The answer to this post’s title is both, of course. But I’ve posted the question in order to think about the different kinds of reading (and viewing) experiences that comics generate and why we value certain storytelling modes over others.
Thanks to an article in Colorlines, I recently discovered 3bute, a transnational online comics “mashable anthology” that describes its goal as “adding visuals and crowdsourced context to African literature and journalism on the web.” Artist Bunmi Oloruntoba and editor Emmanuel Iduma collaborate with reporters and creative writers to furnish “the contexts often missing when African stories are reported.” Every two weeks, 3bute [pronounced “tribute”] publishes a three-page comic from a different African country in which readers tag the images like a wiki page with links to videos, articles, slide shows, twitter posts, music tracks, and other media.
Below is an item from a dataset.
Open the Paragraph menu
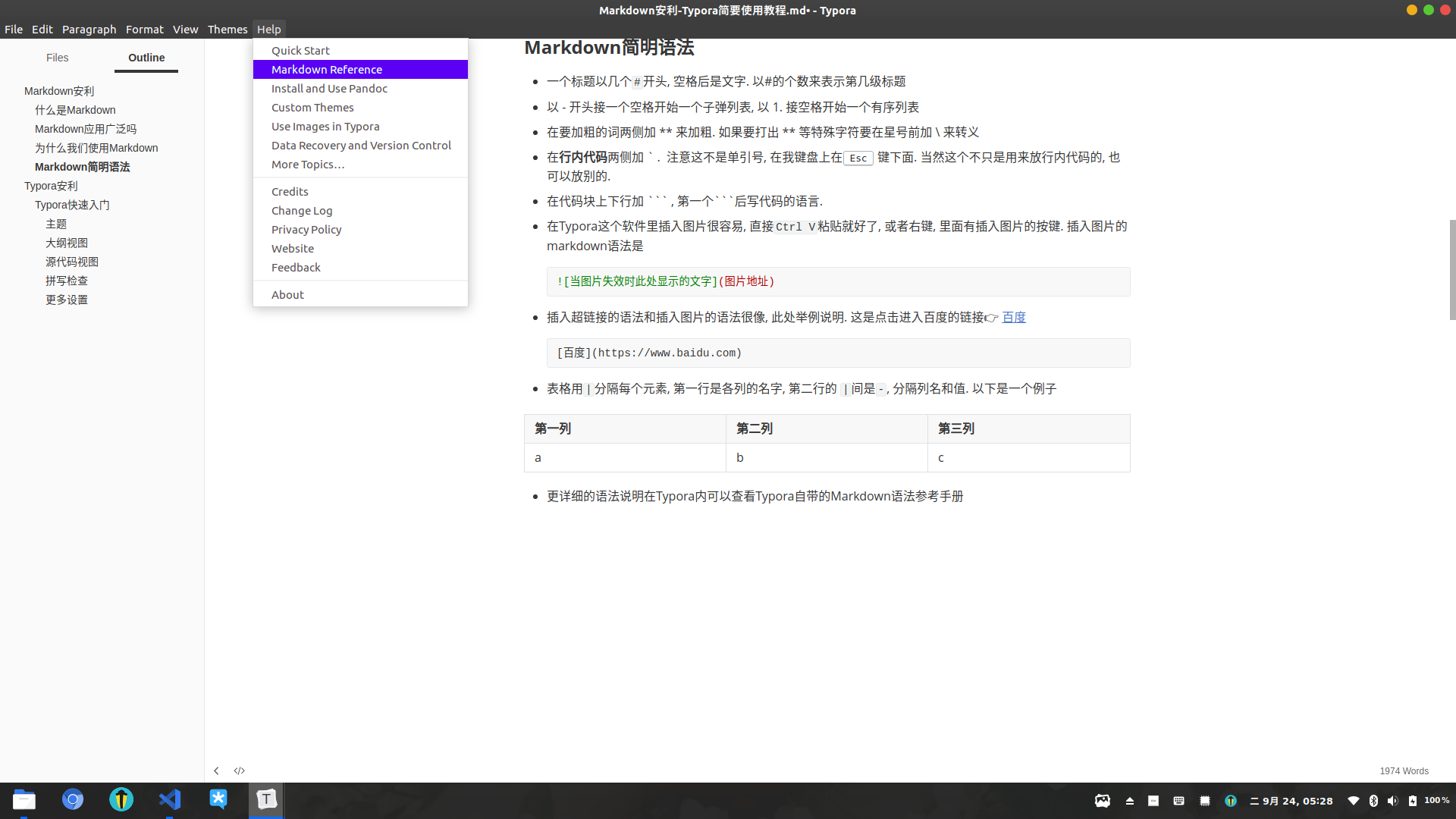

The resulting comic is dotted with icons that appear as you touch or move your mouse over its surface. The interactive features blink and pop as you shift from panel to panel in the site’s effort to undermine “the single, one-dimensional story of poverty, sickness, conflict” that far too often disparages the continent. 3bute uses new technology to explore the contours of African modernity through “multifaceted stories,” arguably drawing upon the collaborative traditions that are reminiscent of the open-ended serial narratives from the early-twentieth century – Bud Fisher’s Mutt and Jeff or The Gumps by Sidney Smith, for instance – newspaper strips that welcomed audience interaction with the world of the characters.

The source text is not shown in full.